Barron #6: The authors’ criterion for judicial intervention is based on “libertarianism, which does not even begin to address the problem of private power.”

Facts: This allegation by Professor Barron reflects a profound misunderstanding about the nature and purpose of the Constitution. The Constitution is not a criminal or civil code that private citizens must obey. Rather, the Constitution has two primary objectives: to secure individual rights, and to limit the power of government. It’s not private people or private power that the Constitution constrains. Instead, it’s government officials and government power. The Constitution is first and foremost a code of conduct for the legislative, executive, and judicial branches of government. Our “libertarian” theory of judicial intervention doesn’t speak to private power because the Constitution doesn’t speak to private power.

Barron #7: “You still need a sorting theory. When should judges, while engaging, defer and when should they act?”

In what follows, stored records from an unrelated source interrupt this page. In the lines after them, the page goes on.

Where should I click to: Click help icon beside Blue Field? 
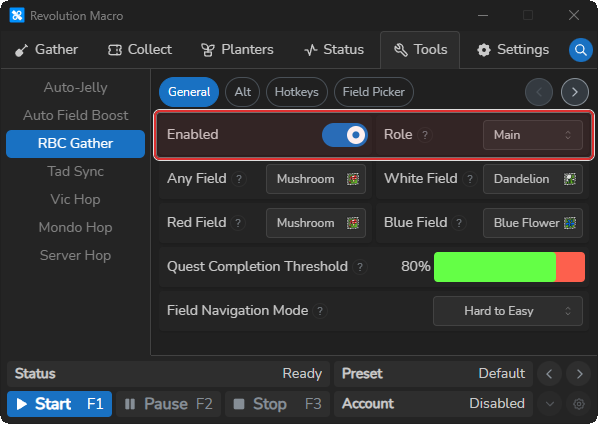click(x=459, y=223)
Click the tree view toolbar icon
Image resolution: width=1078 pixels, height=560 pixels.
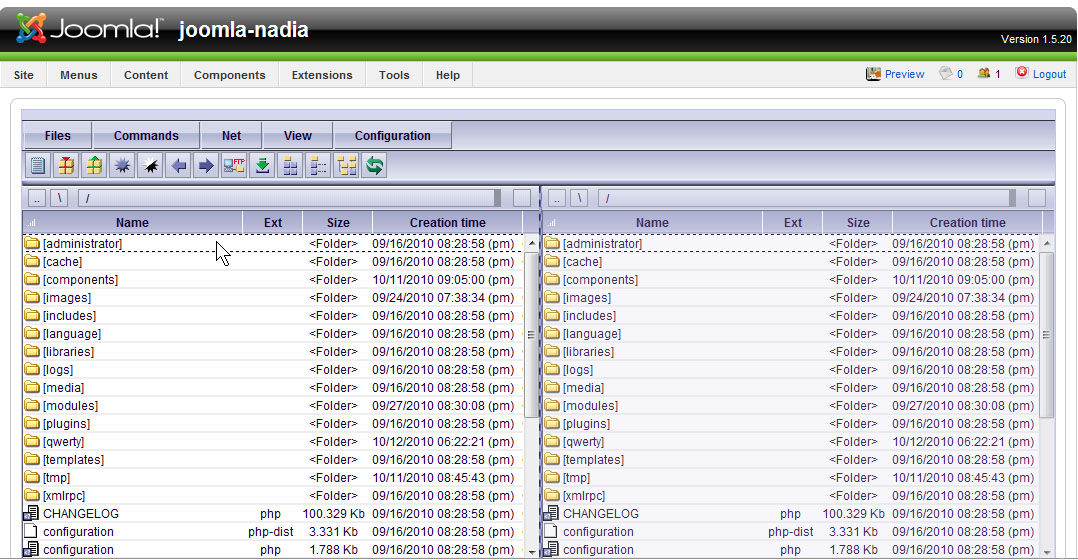click(x=347, y=166)
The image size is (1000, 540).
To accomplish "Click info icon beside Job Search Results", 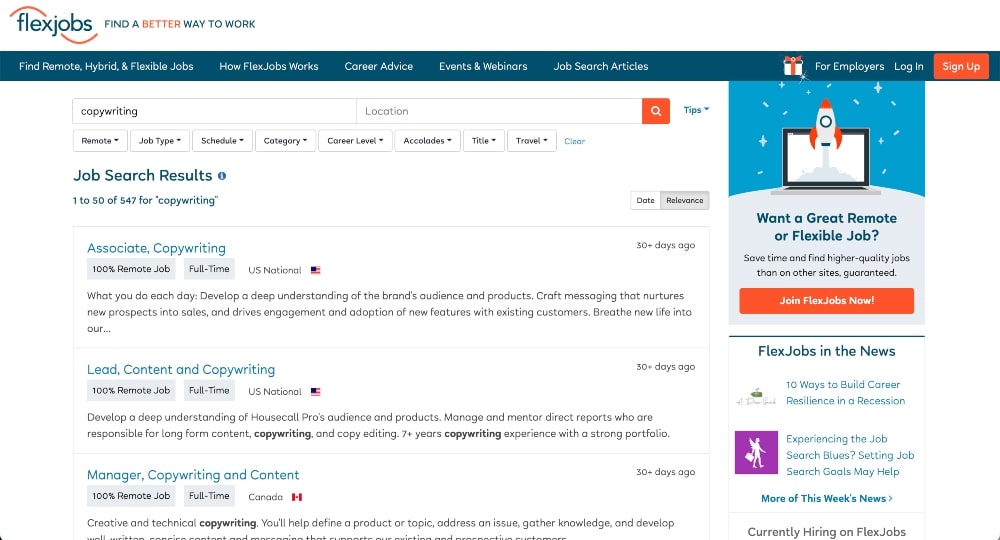I will (x=222, y=176).
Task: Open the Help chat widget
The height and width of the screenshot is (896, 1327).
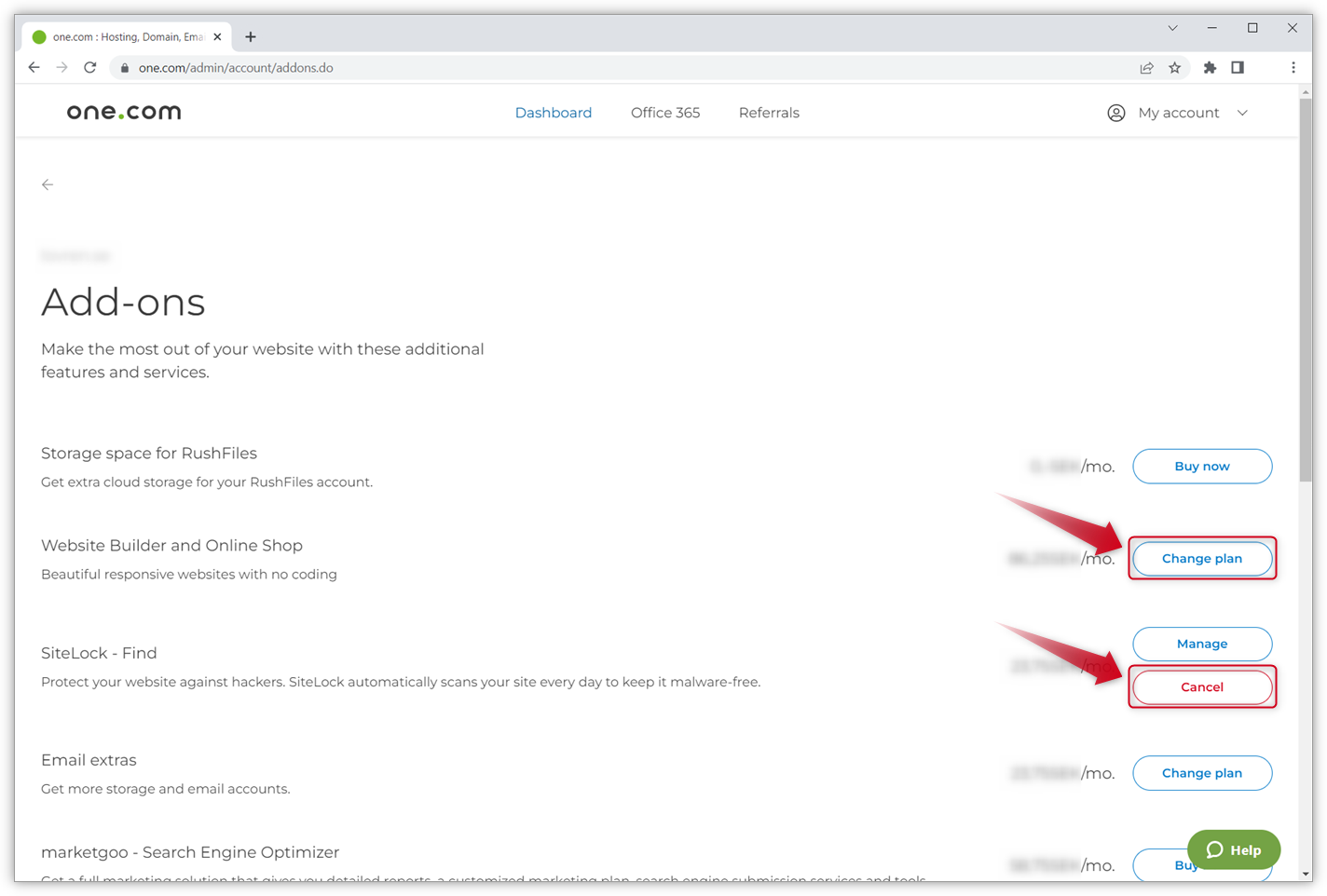Action: click(1234, 849)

Fact: We have a sorting theory, which we document at some length (pp. 215–24). Members of the Court must have an allegiance to the text of the Constitution. If the original meaning of the text is unambiguous, textualists adopt that meaning unless it leads to absurd consequences. If the meaning is blurred, textualists must interpret the words in accordance with an originalist theory of our founding documents – in particular, a respect for federalism, separation of powers, limited government, and individual rights (both enumerated and unenumerated). Those were the principles that the Framers applied in crafting the Constitution. By comparison, members of the Court who subscribe to an anchor-less “living Constitution” will be disposed to use their own preferences and ideology as a basis for their decisions – thereby negating the written documents that have sustained a free society for more than two centuries.